Adiposity is associated with chronic low-grade systemic inflammation and increased inflammation in the hypothalamus, a key structure in feeding behavior. It remains unknown whether inflammation impacts other brain structures that regulate feeding behavior. We studied 44 overweight/obese and 19 lean individuals with MRI and plasma fibrinogen levels (marker of inflammation). We performed MRI-based segmentations of the medial and lateral orbitofrotal cortex (OFC) and hippocampal volumes. Gray matter (GM) volumes were adjusted for head size variability. We conducted logistic and hierarchical regressions to assess the association between fibrinogen levels and brain volumetric data. Using diffusion tensor imaging (DTI), we created apparent diffusion coefficient (ADC) maps and conducted voxelwise correlational analyses. Fibrinogen concentrations were higher among the overweight/obese (t=-2.33, P=0.023). Lateral OFC associated together with fibrinogen correctly classified those with excess of weight (accuracy=76.2%, sensitivity=95.5%, specificity=31.6%).
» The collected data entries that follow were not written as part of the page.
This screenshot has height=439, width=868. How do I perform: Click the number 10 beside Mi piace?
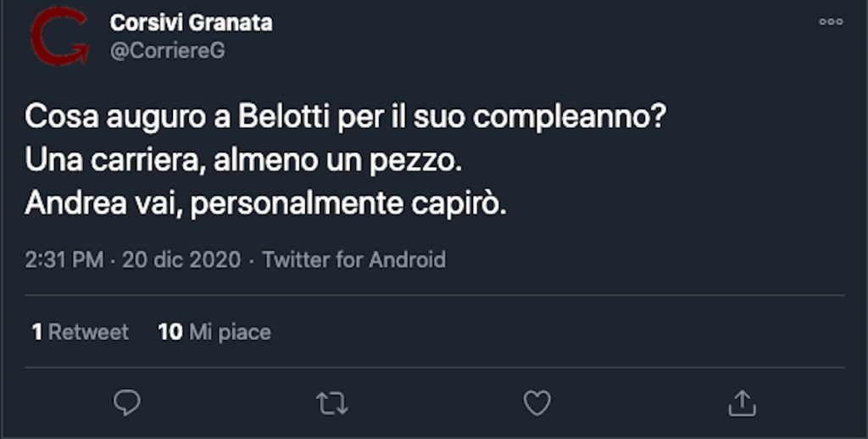coord(170,331)
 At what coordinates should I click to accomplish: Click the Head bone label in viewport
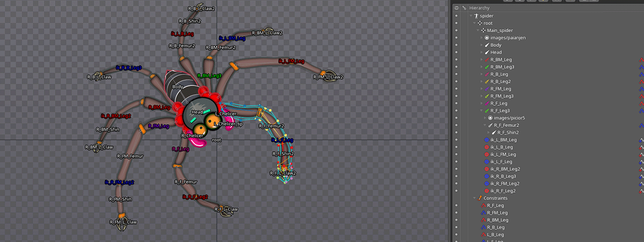(197, 112)
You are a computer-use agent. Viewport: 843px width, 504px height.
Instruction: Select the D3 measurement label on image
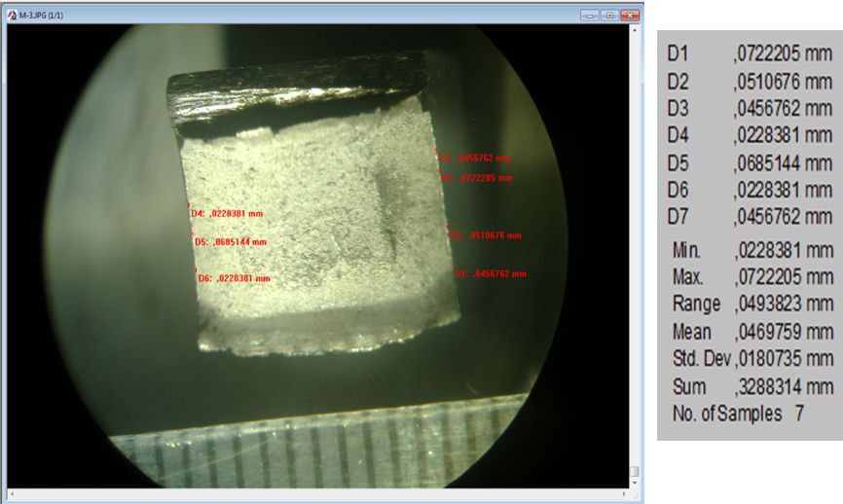(x=475, y=158)

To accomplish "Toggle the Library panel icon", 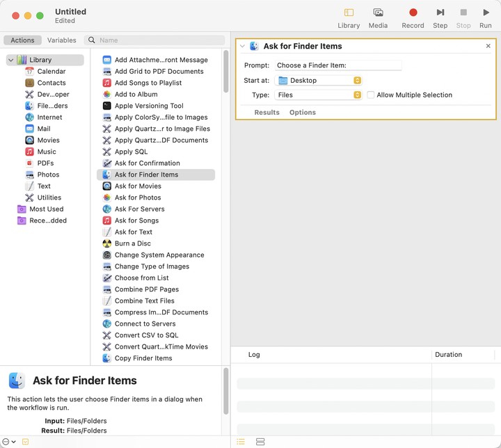I will point(349,13).
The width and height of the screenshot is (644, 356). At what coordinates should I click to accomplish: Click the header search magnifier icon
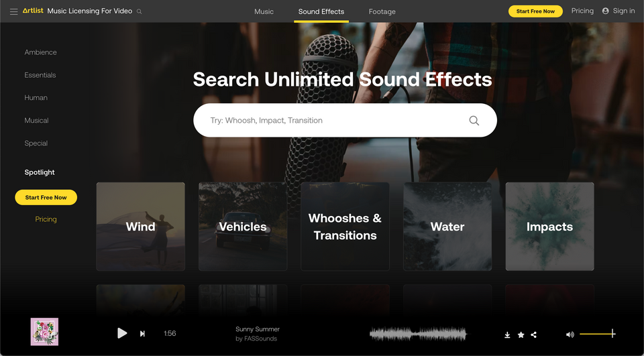140,11
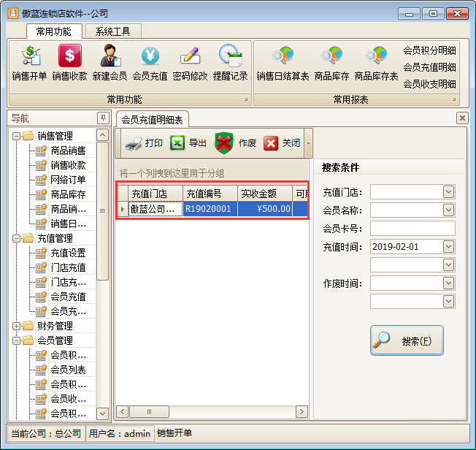Click the 会员卡号 input field
476x450 pixels.
[412, 229]
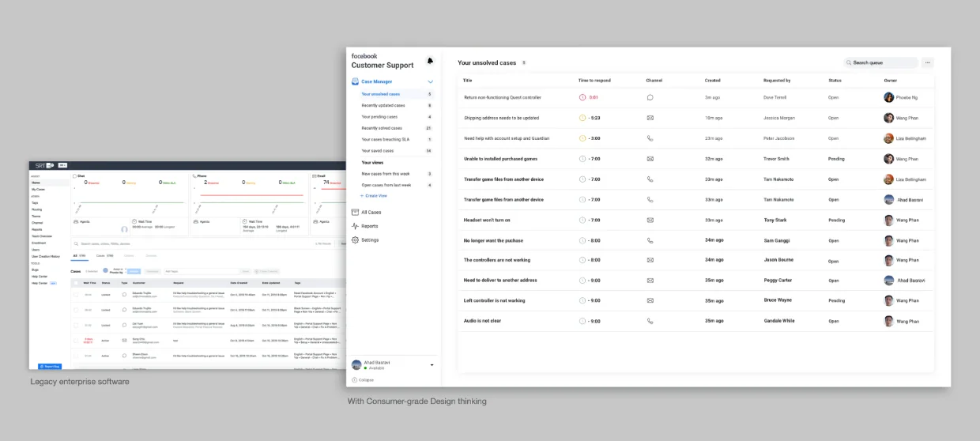
Task: Collapse the sidebar using the Collapse control
Action: tap(363, 380)
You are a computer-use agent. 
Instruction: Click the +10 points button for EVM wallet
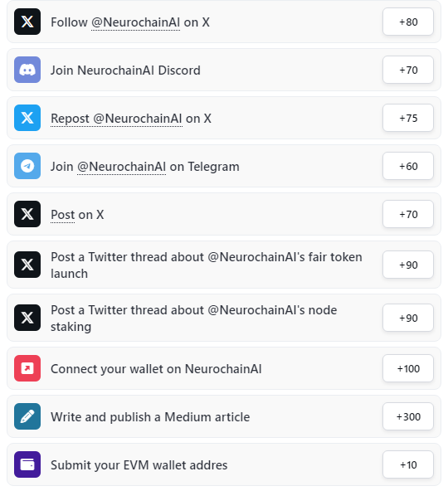tap(408, 464)
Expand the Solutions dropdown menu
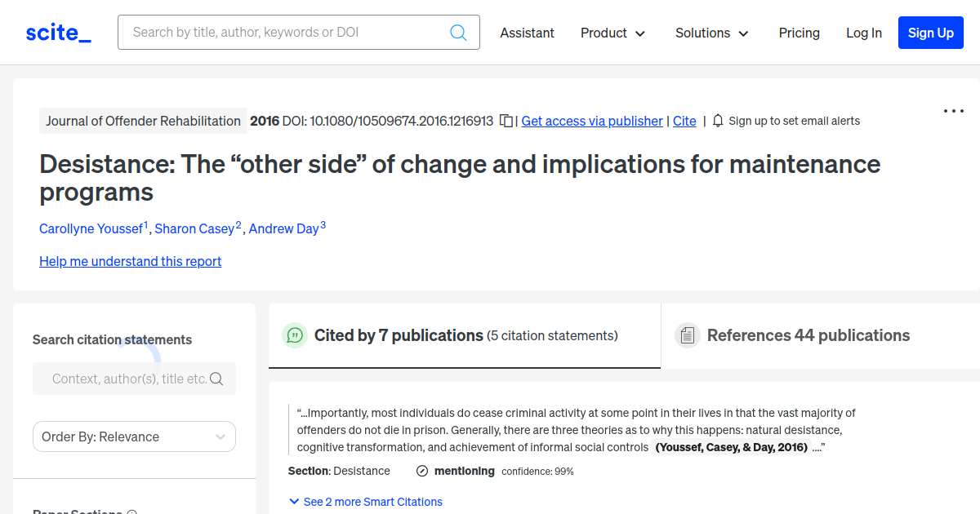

The lateral OFC volumes of overweight/obese were negatively associated with fibrinogen (r=-0.37, P=0.016) and after accounting for age, hypertension, waist/hip ratio and lipid and sugar levels, fibrinogen significantly explained an additional 9% of the variance in the lateral OFC volume (β=-0.348, ΔR2=0.093, ΔF P=0.046). Among overweight/obese the associations between GM ADC and fibrinogen were significantly positive (P<0.001) in the left and right amygdala and the right parietal region. Among lean individuals these associations were negative and located in the left prefrontal, the right parietal and the left occipital lobes. This is the first study to report that adiposity-related inflammation may reduce the integrity of some of the brain structures involved in reward and feeding behaviors.